Request A:
Rewrite the R code excerpt from "Visualizing the data" through "theme_minimal(base_size = 15)", switching "mean_rt" to "avg_rt" wherever it occurs.
Request B:
Extend the R reaction-time analysis, picking up right after its final line.

Text provided:

Visualizing the data

# Calculating means and SEMs
summary_dt <- dt[, .(mean_rt = mean(reaction_time),
                    sem = sd(reaction_time)/.N^0.5), by = group]

g <- ggplot(summary_dt, aes(x = group, y = mean_rt, colour = group)) +
  geom_pointrange(aes(ymin = mean_rt - sem, ymax = mean_rt + sem),
                  position = position_dodge(0.9)) +
  labs(title = "Reaction Time by Group", 
       x = "Group", 
       y = "Reaction Time (ms)") +
  theme_minimal(base_size = 15)

Perform a t-Test

x <- dt[group == "Trained", reaction_time]
y <- dt[group == "Untrained", reaction_time]
t_test_result <- t.test(x, 
                        y, 
                        alternative = "two.sided", 
                        conf.level = 0.95, 
                        var.equal = F, 
                        paired = F, 
                        mu = 0, 
                        )

Perform a t-Test

print(t_test_result)

Dataset records
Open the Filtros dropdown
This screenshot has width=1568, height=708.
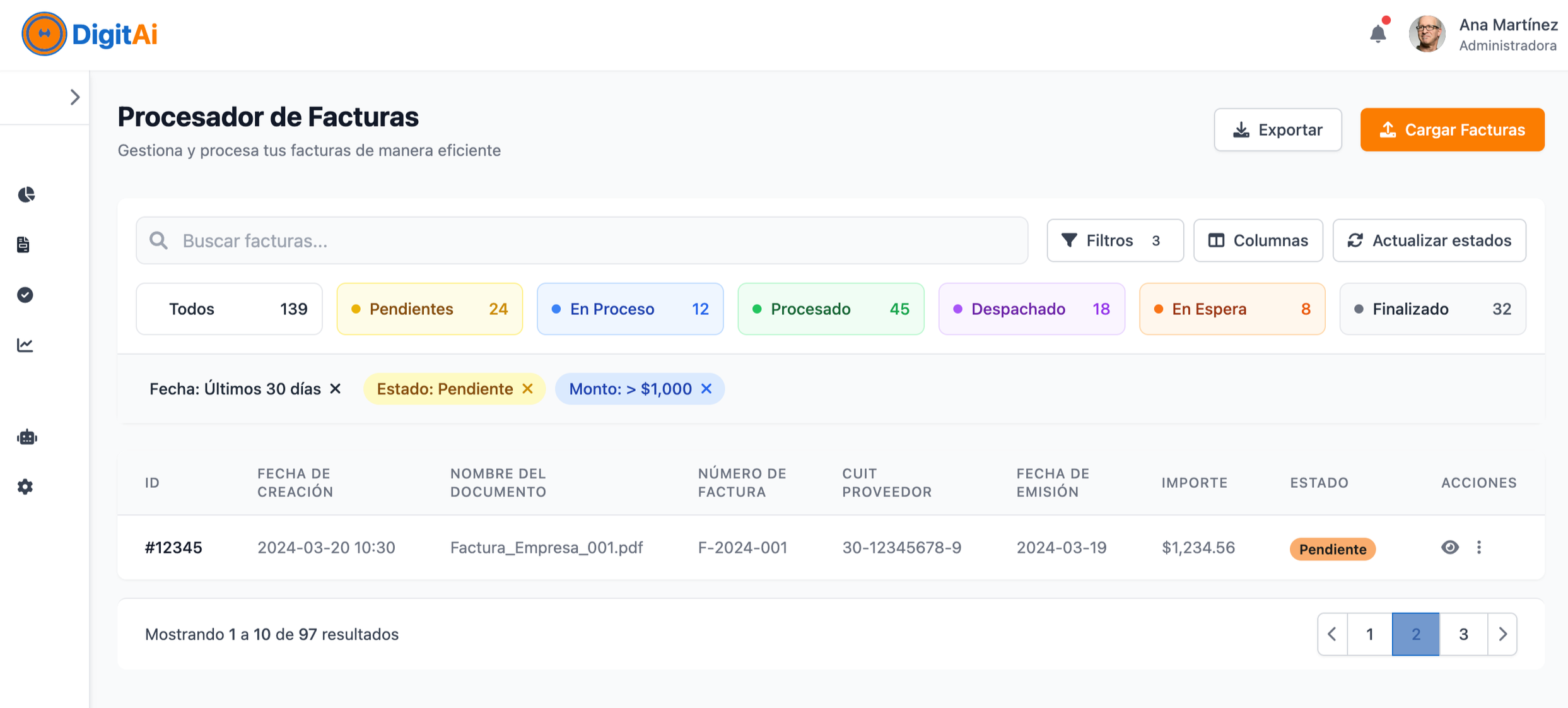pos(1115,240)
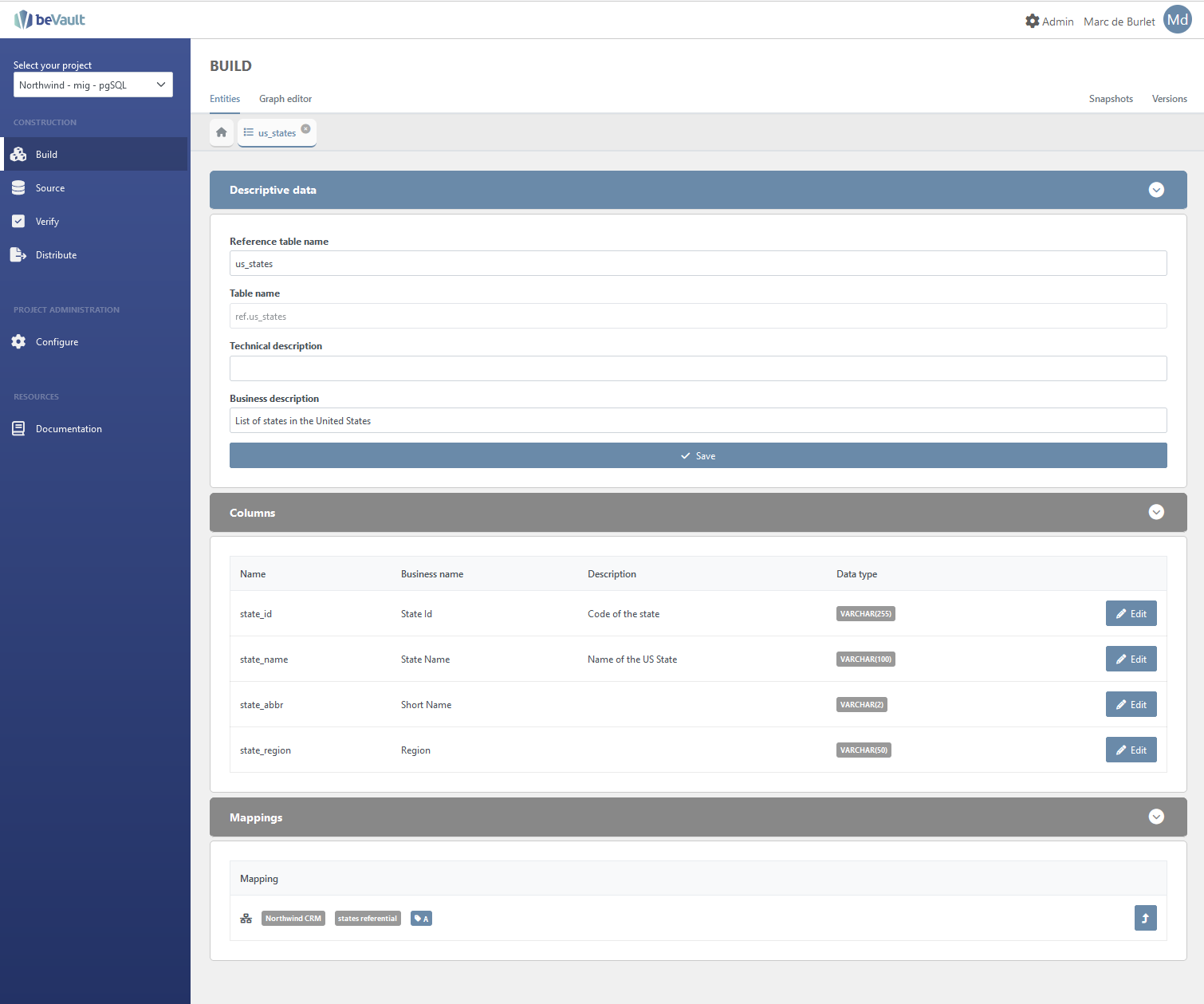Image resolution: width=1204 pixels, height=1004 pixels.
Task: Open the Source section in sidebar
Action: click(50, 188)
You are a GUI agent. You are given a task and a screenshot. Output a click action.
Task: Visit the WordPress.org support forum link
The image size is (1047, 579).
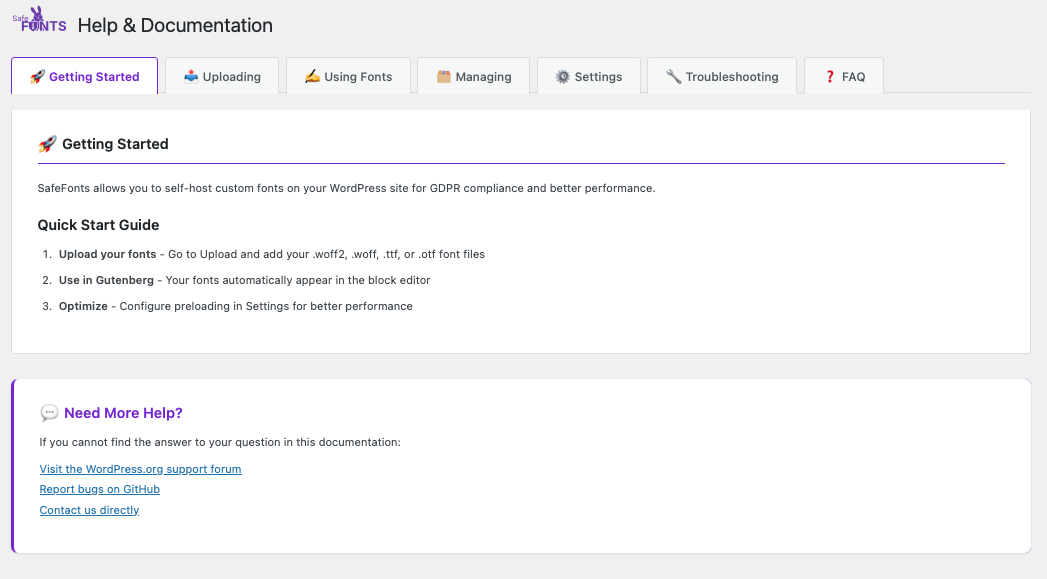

Exercise result A:
Visualizing the data

# Calculating means and SEMs
summary_dt <- dt[, .(avg_rt = mean(reaction_time),
                    sem = sd(reaction_time)/.N^0.5), by = group]

g <- ggplot(summary_dt, aes(x = group, y = avg_rt, colour = group)) +
  geom_pointrange(aes(ymin = avg_rt - sem, ymax = avg_rt + sem),
                  position = position_dodge(0.9)) +
  labs(title = "Reaction Time by Group", 
       x = "Group", 
       y = "Reaction Time (ms)") +
  theme_minimal(base_size = 15)

Exercise result B:
## 
##  Welch Two Sample t-test
## 
## data:  x and y
## t = -5.2098, df = 56.559, p-value = 2.755e-06
## alternative hypothesis: true difference in means is not equal to 0
## 95 percent confidence interval:
##  -84.82713 -37.71708
## sample estimates:
## mean of x mean of y 
##  497.6448  558.9169

calculate effect size

# t.test unfortunately does not return effect size so 
# we need a little help to get it
library(effsize)

es = cohen.d(x, y, hedges.correction = TRUE)
print(es)
## 
## Hedges's g
## 
## g estimate: -1.327685 (large)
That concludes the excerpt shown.